One example is that every personal cheque has printed on it not only the usual information (bank name and address, bank sort code, account holder name and account number), but also has the 11-digit Cadastro de Pessoas Fisicas (CPF) (a taxpayer’s card) number and the 9-digit Registro Geral (RG) (the national ID card) number. This must be a utter joy to fraudsters and identity thieves!

What’s more, all these are not just numbers in a database somewhere but physical documents in their own right, and on each there is a lot of this cross-identification: the CPF card also has the name and date of birth, the CPF number is ubiquitous, appearing also on the RG card and the driving licence. The latter has its own 11-digit registration number, but also has the RG number, name, and place and date of birth. What is even more interesting is that the RG card not only contains a photo and a thumbprint (the state database contains prints of all 10 fingers and thumbs), but also the names of both parents. This means it can be related more easily to the birth certificate. It reminds me a little of the Japanese system which still prioritises the family above the individual in some ways, but there is no actual equivalent of the koseki, the Japanese family register.

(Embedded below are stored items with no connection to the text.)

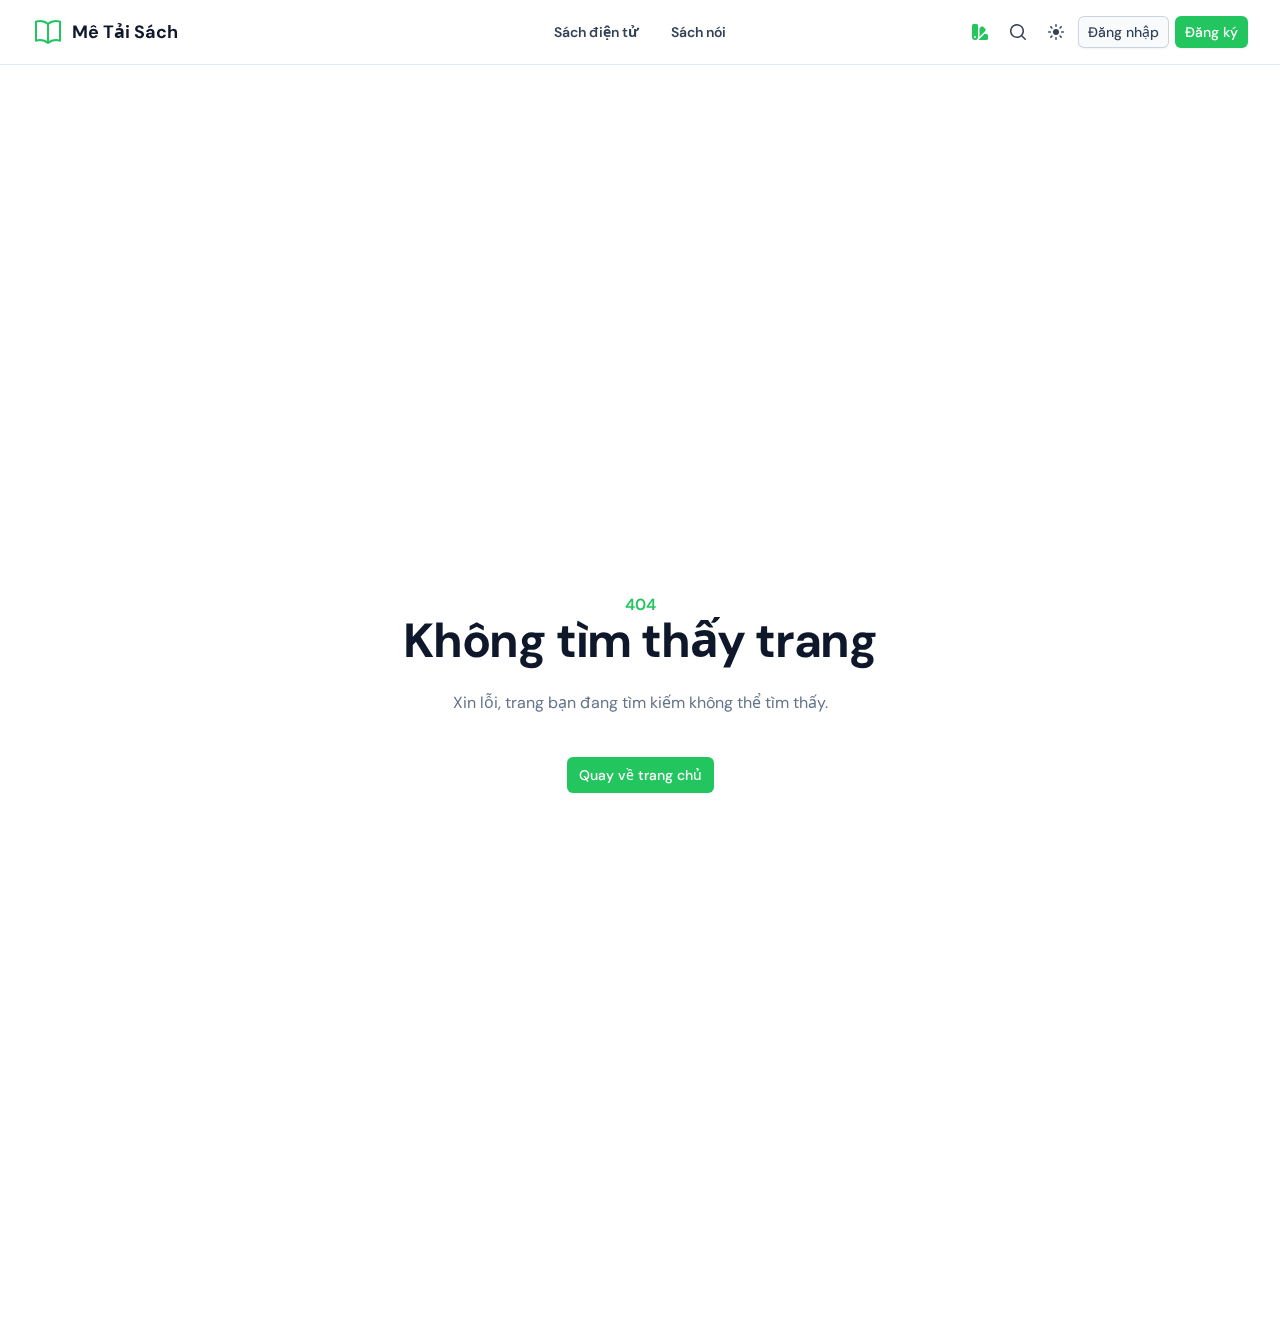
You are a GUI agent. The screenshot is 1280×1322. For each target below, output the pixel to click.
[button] (980, 32)
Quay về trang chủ (640, 775)
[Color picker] (980, 32)
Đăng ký (1211, 32)
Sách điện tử (596, 32)
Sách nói (698, 32)
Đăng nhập (1123, 32)
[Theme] (1056, 32)
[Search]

Now, in the name of security and “para integrar os bancos de dados de diversos órgãos dos sistemas de identificação do Brasil” (to inegrate the databases of the diverse organisations of identification systems in Brazil), the Ministry of Justice is proposing to merge some of these – the RG, CPF, Driving Licence and Electoria Regisirtation, into a new, smart, Registro de Identidade Civil (RIC) card based on a unique number. Whilst this will have many of the same problems as new smart ID systems everywhere else, at the very least it might stop Brazilian citizens carrying around multiple documents that list almost everything thieves and fraudsters need and can access without any sophisticated equipment. The process is due to start now, and run until 2017, so we will be taking a look at this as it proceeds.